Just download and include in your Arduino project.
#include "ArduinoBoardManager.h"
ArduinoBoardManager arduino = ArduinoBoardManager(); // required if you want to know the board name and specific features
void setup() {
Serial.begin(9600);
Serial.print("Board is compatible with Arduino ");
Serial.println(arduino.BOARD_NAME);
Serial.println("Speed/SRAM/Flash: ");
Serial.print(ArduinoBoardManager::MAX_MHZ);
Serial.println(ArduinoBoardManager::SRAM_SIZE);
Serial.println(ArduinoBoardManager::FLASH_SIZE);
// Board features (multiple serial ports on Mega, for example)
if (arduino.featureExists(ArduinoBoardManager::FEATURE_MULTIPLE_SERIAL)) {
Serial.println("Your board supports multiple serial connections");
}
}
void loop() {
}
The resulting output on Arduino Uno is:
Board is compatible with Arduino UNO
Speed/SRAM/Flash:
16000000
2048
33554432
The process for making this library (including example code) to determine an Arduino board model and version is described in detail on my blog.
Seems neat.

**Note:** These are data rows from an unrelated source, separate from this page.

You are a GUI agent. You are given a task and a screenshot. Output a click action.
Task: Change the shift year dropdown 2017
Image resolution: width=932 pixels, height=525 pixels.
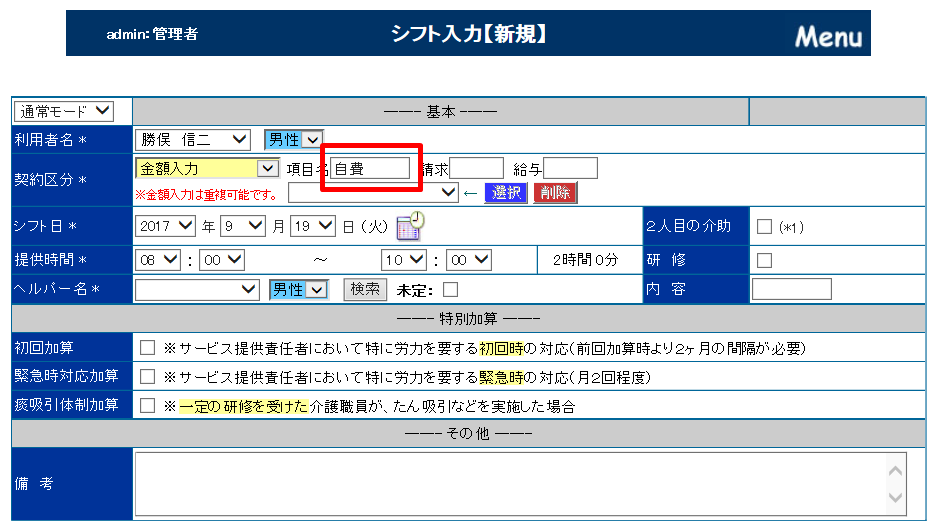click(164, 226)
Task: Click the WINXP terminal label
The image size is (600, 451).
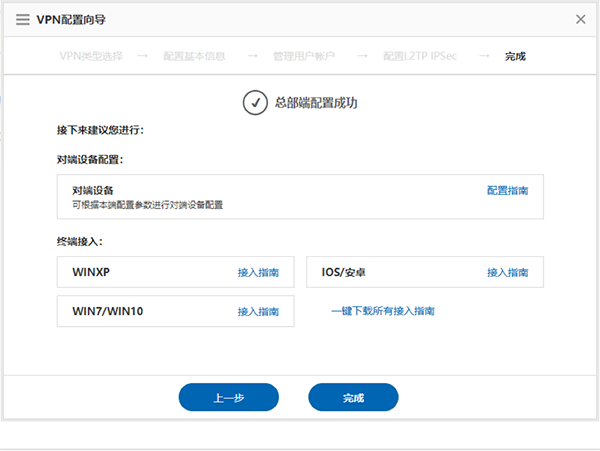Action: pyautogui.click(x=92, y=272)
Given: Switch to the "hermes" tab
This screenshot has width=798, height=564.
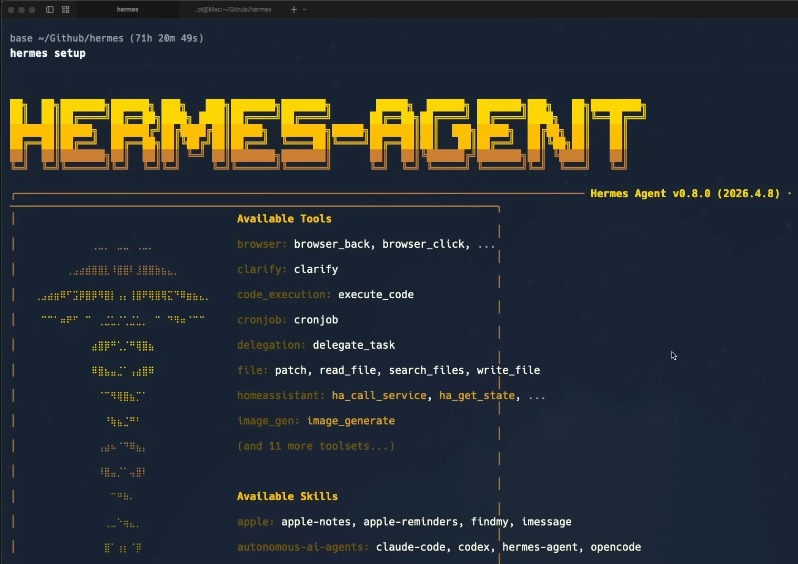Looking at the screenshot, I should (x=127, y=9).
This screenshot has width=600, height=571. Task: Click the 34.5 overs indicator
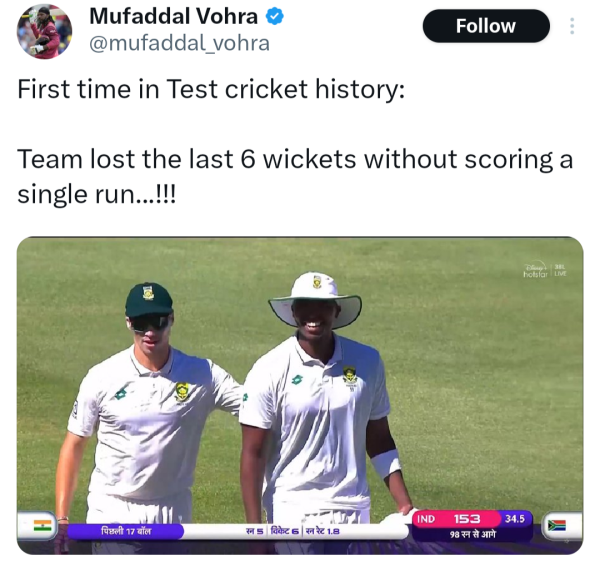(515, 519)
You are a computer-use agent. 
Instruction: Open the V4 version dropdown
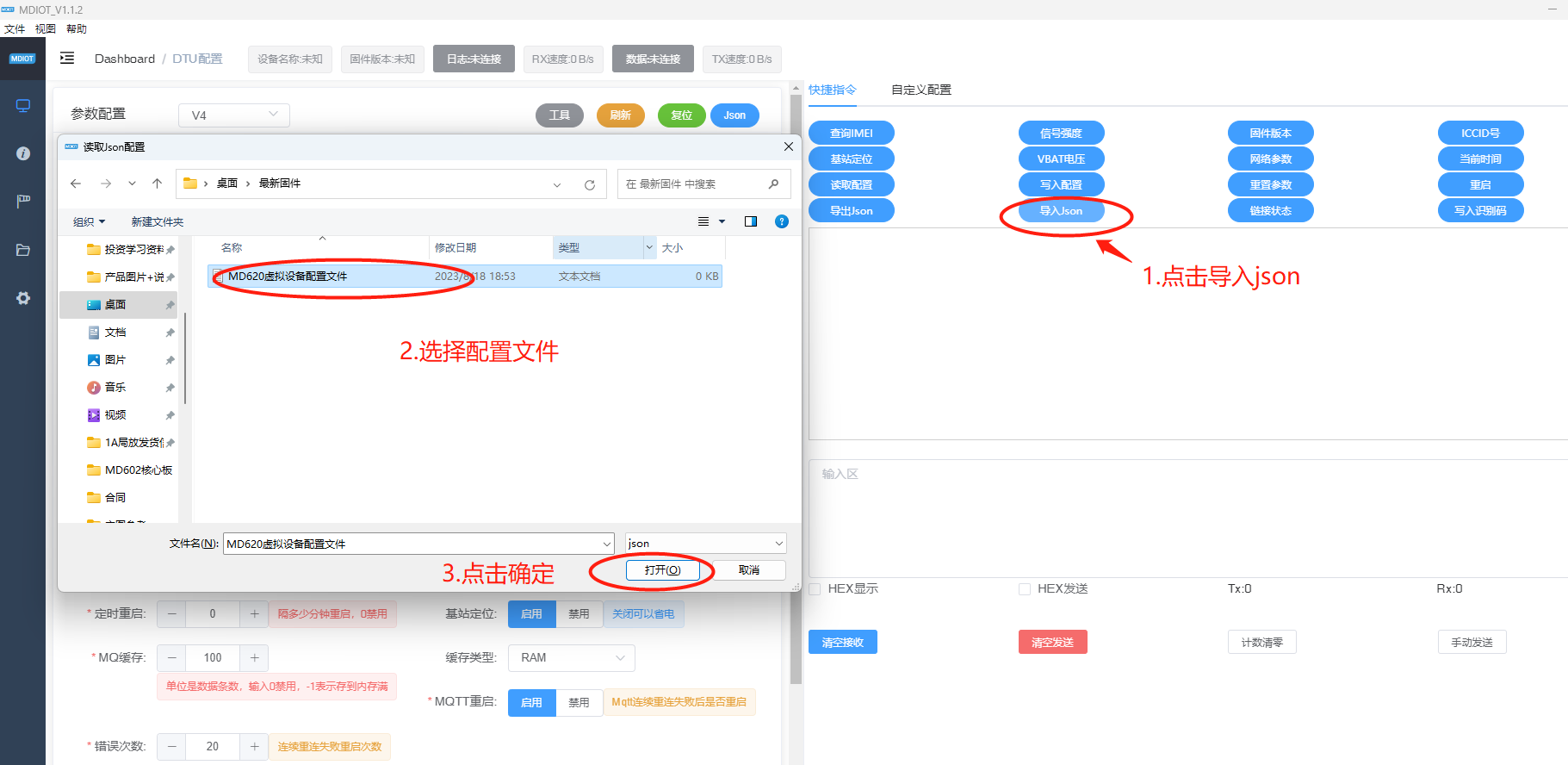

I think you should pick a different class name than "Arduino", though... Some of the variable names make me nervous about collisions as well.
westfw:
Seems neat. I think you should pick a different class name than "Arduino", though... Some of the variable names make me nervous about collisions as well.
I change the name to ArduinoBoardManager, updated in GitHub. Thank you for the suggestion.